◆ DATA FOR ANALYSIS:
________
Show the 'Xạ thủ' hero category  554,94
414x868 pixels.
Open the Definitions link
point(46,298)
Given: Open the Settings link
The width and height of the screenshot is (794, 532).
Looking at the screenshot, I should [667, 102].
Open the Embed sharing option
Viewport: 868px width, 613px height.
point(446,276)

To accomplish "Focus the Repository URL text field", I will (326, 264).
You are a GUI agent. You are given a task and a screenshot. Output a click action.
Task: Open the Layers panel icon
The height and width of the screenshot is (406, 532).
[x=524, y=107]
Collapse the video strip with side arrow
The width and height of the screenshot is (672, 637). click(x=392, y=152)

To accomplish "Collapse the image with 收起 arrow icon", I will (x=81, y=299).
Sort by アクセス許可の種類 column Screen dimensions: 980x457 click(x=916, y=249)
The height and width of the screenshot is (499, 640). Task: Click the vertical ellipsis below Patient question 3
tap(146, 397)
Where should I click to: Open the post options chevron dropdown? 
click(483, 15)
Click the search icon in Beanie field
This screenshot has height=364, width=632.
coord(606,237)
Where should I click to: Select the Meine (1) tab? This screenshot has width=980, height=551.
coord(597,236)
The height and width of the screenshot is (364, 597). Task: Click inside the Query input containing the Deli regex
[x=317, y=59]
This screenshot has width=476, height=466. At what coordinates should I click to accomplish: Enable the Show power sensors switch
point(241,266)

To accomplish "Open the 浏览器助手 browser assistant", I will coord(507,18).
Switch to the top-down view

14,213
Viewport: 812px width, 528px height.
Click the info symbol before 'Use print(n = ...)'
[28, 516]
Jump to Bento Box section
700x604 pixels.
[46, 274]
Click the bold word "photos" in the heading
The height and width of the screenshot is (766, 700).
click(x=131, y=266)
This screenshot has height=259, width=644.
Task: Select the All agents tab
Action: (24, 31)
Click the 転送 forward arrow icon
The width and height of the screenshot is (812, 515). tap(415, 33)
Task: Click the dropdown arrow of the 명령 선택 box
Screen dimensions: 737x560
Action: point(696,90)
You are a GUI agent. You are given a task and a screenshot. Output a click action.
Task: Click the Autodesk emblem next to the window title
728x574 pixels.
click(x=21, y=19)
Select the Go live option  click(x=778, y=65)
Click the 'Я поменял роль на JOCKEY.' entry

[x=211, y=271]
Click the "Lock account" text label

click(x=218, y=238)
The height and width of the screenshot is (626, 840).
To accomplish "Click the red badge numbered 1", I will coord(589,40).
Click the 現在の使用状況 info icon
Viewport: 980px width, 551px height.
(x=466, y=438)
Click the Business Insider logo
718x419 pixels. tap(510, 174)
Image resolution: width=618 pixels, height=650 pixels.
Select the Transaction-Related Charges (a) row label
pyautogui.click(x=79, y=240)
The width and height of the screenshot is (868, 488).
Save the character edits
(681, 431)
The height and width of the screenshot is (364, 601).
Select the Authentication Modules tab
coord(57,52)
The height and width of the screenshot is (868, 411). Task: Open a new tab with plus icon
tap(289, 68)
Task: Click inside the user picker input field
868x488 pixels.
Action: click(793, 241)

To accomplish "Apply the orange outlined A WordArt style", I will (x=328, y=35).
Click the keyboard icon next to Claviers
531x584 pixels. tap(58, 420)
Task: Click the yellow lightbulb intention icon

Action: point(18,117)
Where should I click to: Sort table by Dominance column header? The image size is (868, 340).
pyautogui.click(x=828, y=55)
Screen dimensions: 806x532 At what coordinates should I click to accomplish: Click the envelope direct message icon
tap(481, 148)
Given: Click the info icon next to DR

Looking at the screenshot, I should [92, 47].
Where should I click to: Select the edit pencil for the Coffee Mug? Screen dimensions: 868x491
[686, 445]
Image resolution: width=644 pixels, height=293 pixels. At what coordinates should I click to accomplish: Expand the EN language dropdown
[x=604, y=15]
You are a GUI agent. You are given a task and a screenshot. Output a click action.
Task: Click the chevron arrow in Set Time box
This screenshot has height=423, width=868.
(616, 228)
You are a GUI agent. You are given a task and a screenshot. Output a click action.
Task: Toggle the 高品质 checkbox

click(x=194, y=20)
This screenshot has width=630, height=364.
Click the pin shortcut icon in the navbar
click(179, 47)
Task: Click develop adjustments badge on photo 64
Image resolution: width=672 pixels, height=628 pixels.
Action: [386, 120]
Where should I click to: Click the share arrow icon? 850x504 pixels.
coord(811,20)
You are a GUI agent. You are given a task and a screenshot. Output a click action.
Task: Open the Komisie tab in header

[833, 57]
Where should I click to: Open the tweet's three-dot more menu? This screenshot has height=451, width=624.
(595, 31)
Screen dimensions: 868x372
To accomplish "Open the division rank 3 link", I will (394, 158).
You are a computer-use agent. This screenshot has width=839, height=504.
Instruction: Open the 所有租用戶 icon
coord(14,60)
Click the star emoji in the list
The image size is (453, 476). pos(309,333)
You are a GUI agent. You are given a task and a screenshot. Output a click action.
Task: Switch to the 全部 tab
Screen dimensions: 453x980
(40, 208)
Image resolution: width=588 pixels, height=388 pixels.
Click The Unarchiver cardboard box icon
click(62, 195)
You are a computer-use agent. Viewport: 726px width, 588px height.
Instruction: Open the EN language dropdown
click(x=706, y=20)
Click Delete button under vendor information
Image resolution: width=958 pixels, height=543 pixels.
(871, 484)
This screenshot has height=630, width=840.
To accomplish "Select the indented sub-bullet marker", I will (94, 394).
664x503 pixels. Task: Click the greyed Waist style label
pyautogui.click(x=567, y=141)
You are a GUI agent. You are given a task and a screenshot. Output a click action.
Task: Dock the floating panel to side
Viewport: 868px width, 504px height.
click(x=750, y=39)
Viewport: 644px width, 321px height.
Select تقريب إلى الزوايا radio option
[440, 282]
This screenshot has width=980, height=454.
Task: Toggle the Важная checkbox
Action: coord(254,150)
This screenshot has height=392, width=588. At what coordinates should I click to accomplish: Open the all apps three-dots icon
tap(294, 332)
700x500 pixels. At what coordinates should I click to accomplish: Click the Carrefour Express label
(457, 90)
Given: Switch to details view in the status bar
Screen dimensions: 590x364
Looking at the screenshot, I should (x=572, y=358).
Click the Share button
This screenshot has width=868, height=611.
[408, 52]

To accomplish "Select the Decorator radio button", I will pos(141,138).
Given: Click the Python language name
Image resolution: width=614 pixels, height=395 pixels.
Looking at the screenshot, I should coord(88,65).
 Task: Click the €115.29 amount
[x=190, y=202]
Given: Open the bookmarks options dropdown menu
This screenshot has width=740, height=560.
________
◆ ACTIVITY:
With the line containing "Open the Embed sharing option" as the last one, please set down exactly the lines of the records above from their very first line, and nothing more.

◆ RESULT FOR THIS TASK:
Show the 'Xạ thủ' hero category  554,94
414x868 pixels.
Open the Definitions link
point(46,298)
Given: Open the Settings link
The width and height of the screenshot is (794, 532).
Looking at the screenshot, I should [667, 102].
Open the Embed sharing option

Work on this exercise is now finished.